Com relação a estudos mais recentes, uma das pesquisas realizadas objetivou analisar qual a concepção que possuem acerca de palavra crianças no final da primeira fase do Ensino Fundamental que segmentam as palavras fora da norma padrão. Para a coleta dos dados, foi realizado um ditado de ditos populares, no intuito de verificar a capacidade de segmentar as frases (ditos populares) em palavras gráficas e a competência ortográfica. Os participantes foram 40 crianças,

divididas em quatro grupos: Grupo 1 (crianças que demonstraram

hipossegmentação em suas produções); Grupo 2 (as que demonstraram

hipersegmentação); Grupo 3 (crianças que demonstraram hipo e

hipersegmentação); Grupo 4 (controle - crianças que não demonstraram incorreções em suas produções). Os resultados apontaram que a competência ortográfica dos alunos estava relacionada ao seu nível de consciência lexical. A sugestão é que a prática pedagógica da alfabetização contemple atividades que possibilitem o desenvolvimento dessa habilidade, com o objetivo de propiciar maior domínio da escrita pelas crianças. (BARBOSA; LIMA; GUIMARÃES, 2007).

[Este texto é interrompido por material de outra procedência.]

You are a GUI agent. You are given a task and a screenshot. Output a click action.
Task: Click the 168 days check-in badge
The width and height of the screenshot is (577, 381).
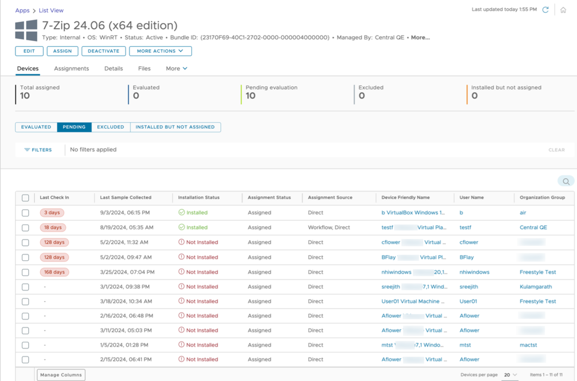[54, 272]
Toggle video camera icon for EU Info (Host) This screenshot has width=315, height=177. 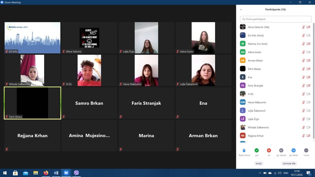pyautogui.click(x=308, y=35)
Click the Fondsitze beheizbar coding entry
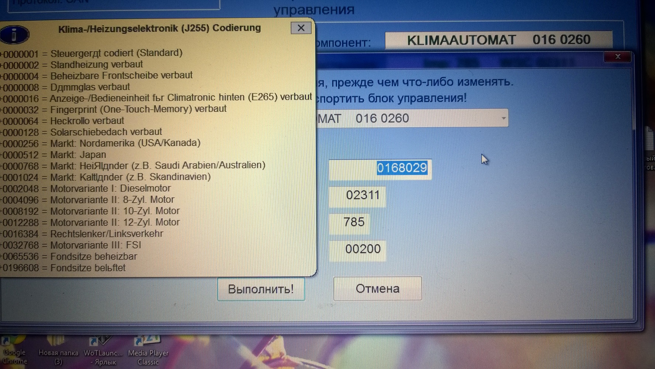Image resolution: width=655 pixels, height=369 pixels. pos(94,256)
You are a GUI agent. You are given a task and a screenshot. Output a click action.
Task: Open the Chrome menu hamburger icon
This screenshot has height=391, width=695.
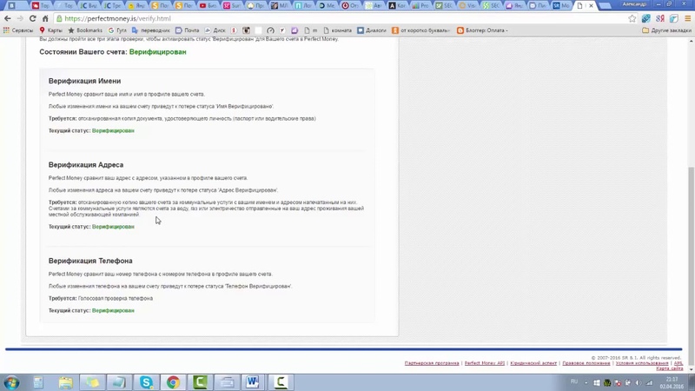[686, 18]
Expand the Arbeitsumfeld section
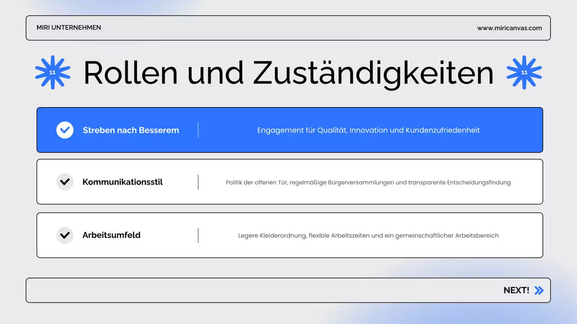Screen dimensions: 577x324 coord(289,235)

Outro estudo avaliou a ocorrência de hipersegmentação na escrita e o desenvolvimento do conceito de palavra morfológica. Para examinar a influência exercida pela fala nas hipersegmentações realizadas por crianças em produções textuais, as autoras analisaram 72 narrativas escritas por crianças do 1.º ao 3.º ano de uma escola pública. Os textos apresentaram maior complexidade em termos semânticos e sintáticos de acordo com a escolaridade. Foram encontradas 42 ocorrências de hipersegmentação. A conclusão é a de que a conceitualização da palavra escrita se torna evidente ao longo da escolarização da criança, de acordo com o ensino sistemático da Língua Portuguesa e maior experiência com textos escritos. As marcas da oralidade se fazem presentes nos anos iniciais nas hipersegmentações e podem ser explicadas pelo uso que a criança faz das pistas baseadas na tonicidade e pelo fato de a criança substituir a noção intuitiva da palavra pelo conhecimento morfossintático que aprendeu. Como esse conhecimento ainda não está consolidado, os limites entre as palavras ainda são determinados pela noção intuitiva da criança dos elementos prosódicos. As segmentações não convencionais que as crianças fazem não devem ser consideradas como falta de

habilidade linguística, e sim como elementos-chave para o entendimento acerca dos conhecimentos iniciais da criança com relação às convenções da escrita, que são baseados nas representações fonológicas, morfossintáticas e léxico-semânticas. (CORREA; DOCKRELL; ZYNGIER, 2014, p. 53-54).

Com relação às pesquisas explicitadas, pode-se analisar que a consciência lexical e semântica também possui relevância para o desenvolvimento da leitura e da escrita, e programas de formação de alfabetizadores devem incluir em seus currículos conhecimentos acerca dessas habilidades metalinguísticas.